Friday, 22 April 2011

Team India's next coach!!!

So Gary Kirsten is back in Cape Town, doubtless feeling like a bride at a swayamwar, fending off suitors of varying pedigree and looking for the right one. Kirsten was very good, but he was brave too. He knew what he wanted and was willing to sacrifice opportunity for it. Not all of us have priorities that are as clear; not all of us are selfless enough. Maybe that is why he made a good coach. India must wish him well and look for another.
But the position of India's cricket coach is not an easy one to fill, because we are a landscape of the most diverse cultures, existing within one country. We can bewilder easily, we are too heterogeneous to understand. We pass legislation in favour of the gay community, and among us also reside people who murder their aunt because they suspect her of being in a same-sex relationship.

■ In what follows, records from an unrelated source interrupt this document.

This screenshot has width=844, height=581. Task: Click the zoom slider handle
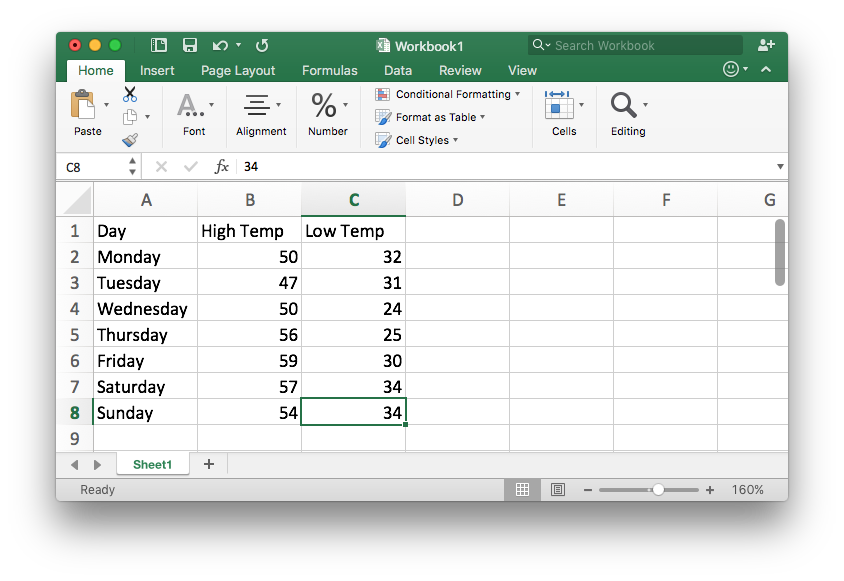click(658, 490)
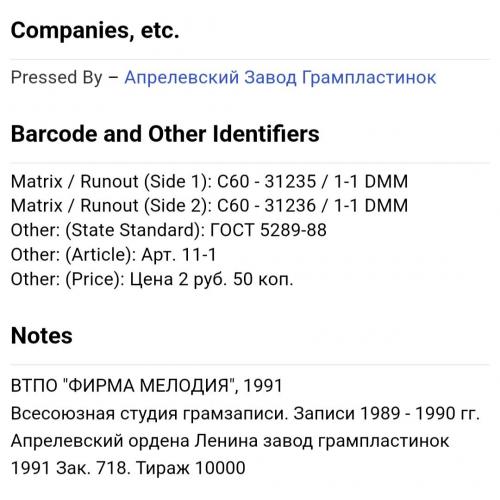Click the Апрелевский ордена Ленина завод note line
Image resolution: width=500 pixels, height=500 pixels.
coord(230,441)
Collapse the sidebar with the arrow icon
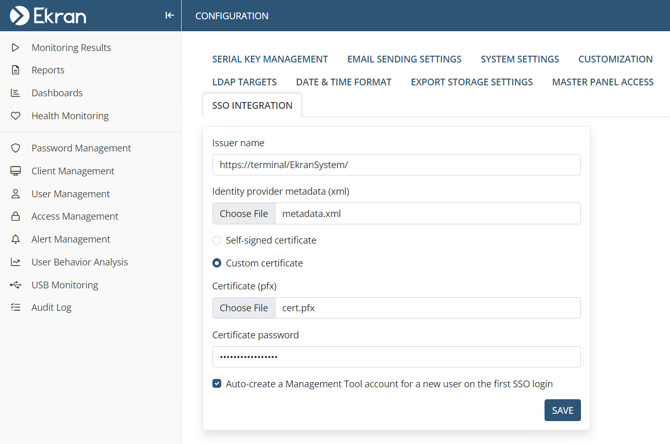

We accept hunger but give in to hunger strikes. Our young players come from poor families and grow exceedingly rich in very little time. Understanding India isn't easy, and yet that must be a primary requirement for the coach of the Indian cricket team.
Whoever it is that is finally appointed must be willing to embrace our culture; not loan himself to it but marry into it. For if he is unwilling to do that he will not understand the young men who play the game, the administrators who run it, the media that covers it incessantly, and the people of India who smile and cry, who deep within live and die with the sport.
It is not about whether it is right or wrong - a coach cannot be judgemental about a culture - but about how it is. You can have a fine candidate but if he is reticent about accepting another culture, he is the wrong candidate. India can baffle and frustrate but can love without limits. A South African was carried around the ground, to his visible embarrassment, by his young Indian wards as a sign of respect after the World Cup was won. Money and contracts don't buy that. Being coach of the Indian cricket team is not a job; it is a relationship with some emoluments thrown in. It is not like coming to run the Indian operation of a multinational corporation.
India needs to look for a man with an extraordinary work ethic, for that is not, inherently, a strength of Indian cricket. He must be willing to stay in the background, and that will be a challenge because our media can be extremely intrusive. He must be a giver. It cannot be his way and no other, because with him will be cricketers who have their way, a way that has been successful. And he must be low-key because, before he realises it, he can be caught in a political whirl otherwise. India needs to pick a man who does not seek to head down that path. 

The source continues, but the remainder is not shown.